- **Screenshot grounding data**
BEGIN

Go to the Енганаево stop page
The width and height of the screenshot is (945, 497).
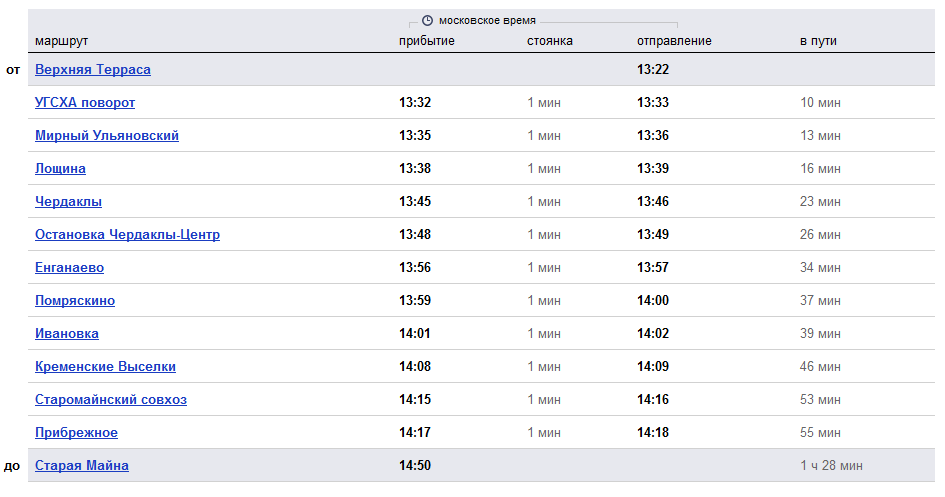click(x=69, y=267)
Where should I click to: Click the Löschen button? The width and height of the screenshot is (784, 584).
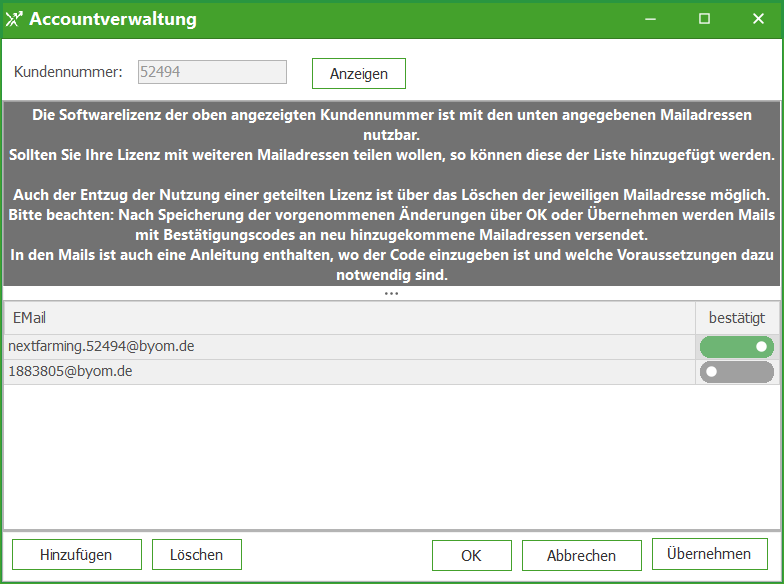196,554
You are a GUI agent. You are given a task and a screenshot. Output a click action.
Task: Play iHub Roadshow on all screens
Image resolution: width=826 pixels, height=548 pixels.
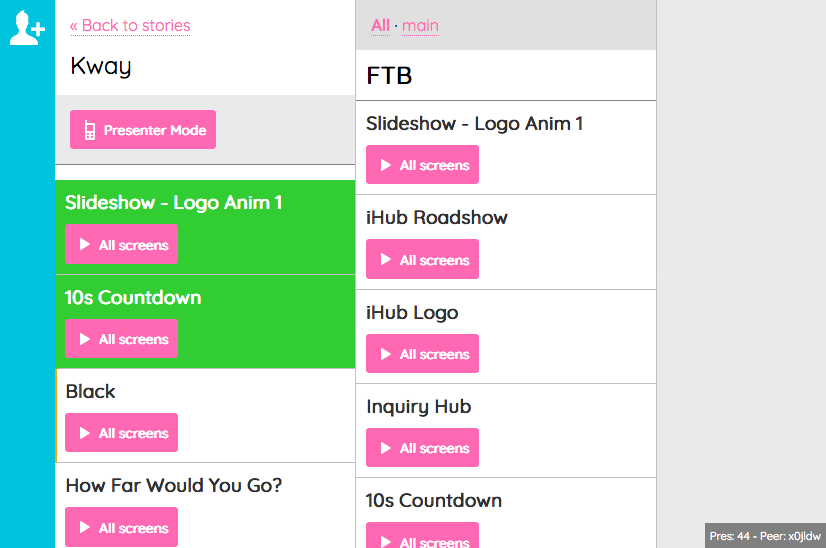click(422, 260)
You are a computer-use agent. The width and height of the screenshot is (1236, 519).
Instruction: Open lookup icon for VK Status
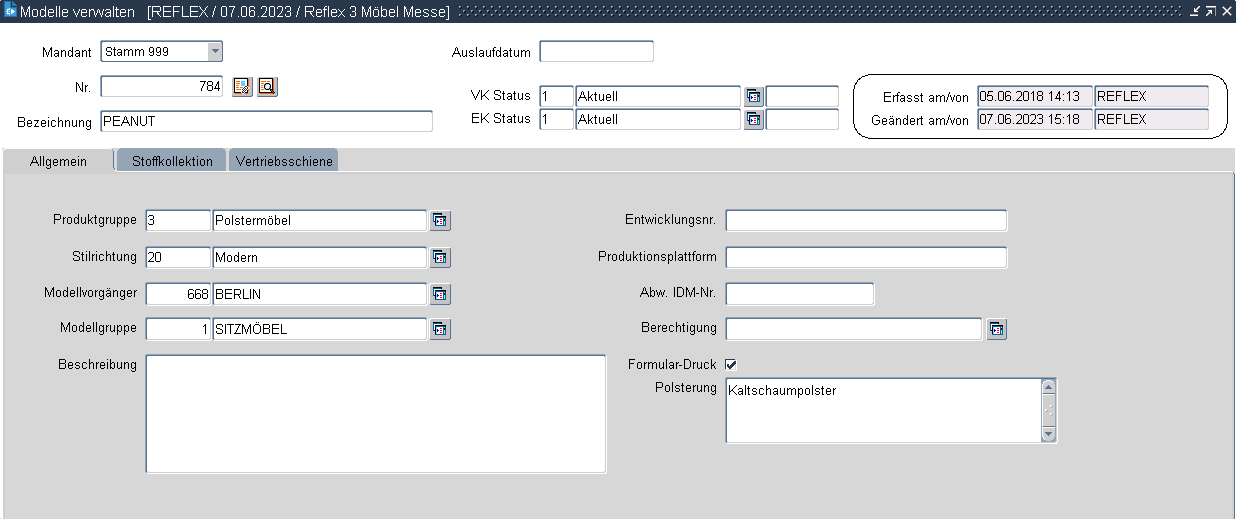click(x=754, y=97)
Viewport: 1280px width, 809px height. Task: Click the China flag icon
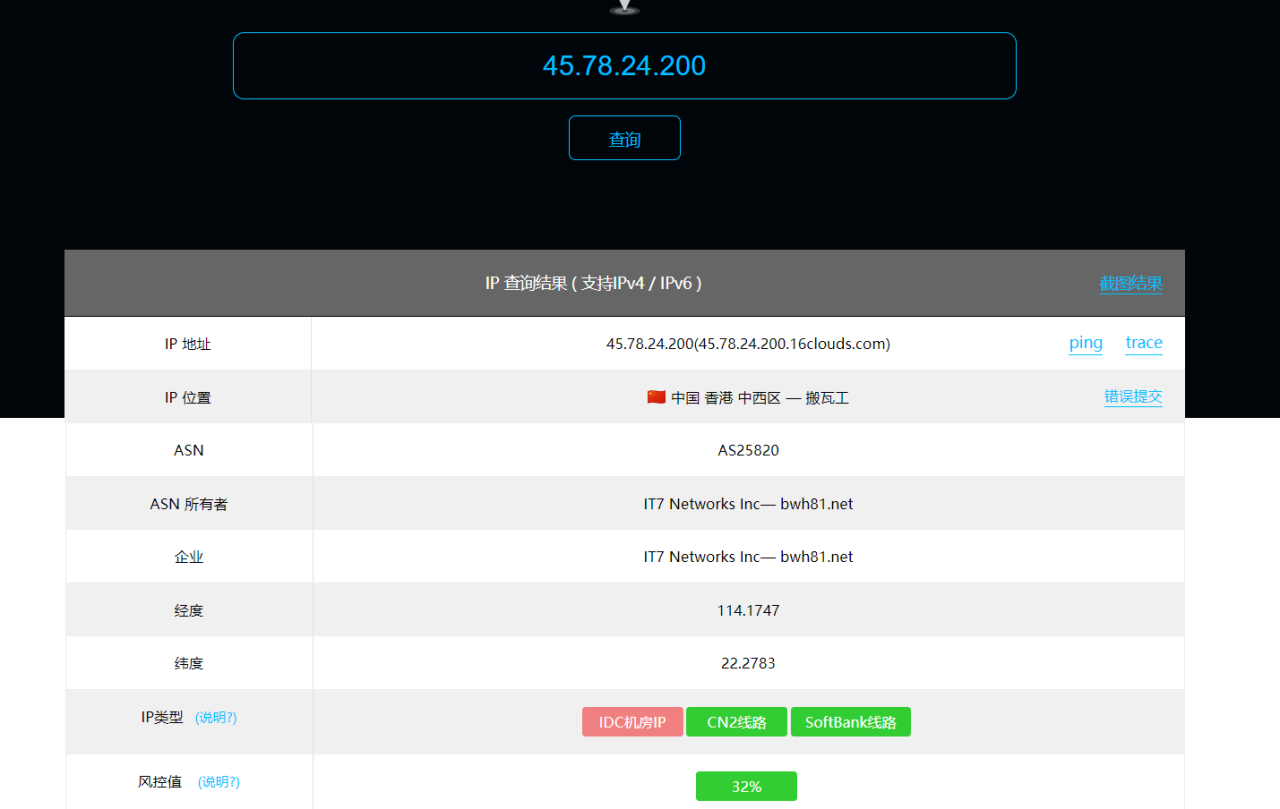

END

- **What is being asked**
Repeat the data verbatim, excluding all pictures.

- **Exercise output**
Go to the Енганаево stop page
The width and height of the screenshot is (945, 497).
click(x=69, y=267)
Where should I click to: Click the Löschen button? The width and height of the screenshot is (784, 584).
196,554
You are a GUI agent. You are given a task and a screenshot. Output a click action.
Task: Play iHub Roadshow on all screens
Image resolution: width=826 pixels, height=548 pixels.
click(422, 260)
You are a computer-use agent. The width and height of the screenshot is (1236, 519).
Instruction: Open lookup icon for VK Status
click(x=754, y=97)
Viewport: 1280px width, 809px height. Task: Click the China flag icon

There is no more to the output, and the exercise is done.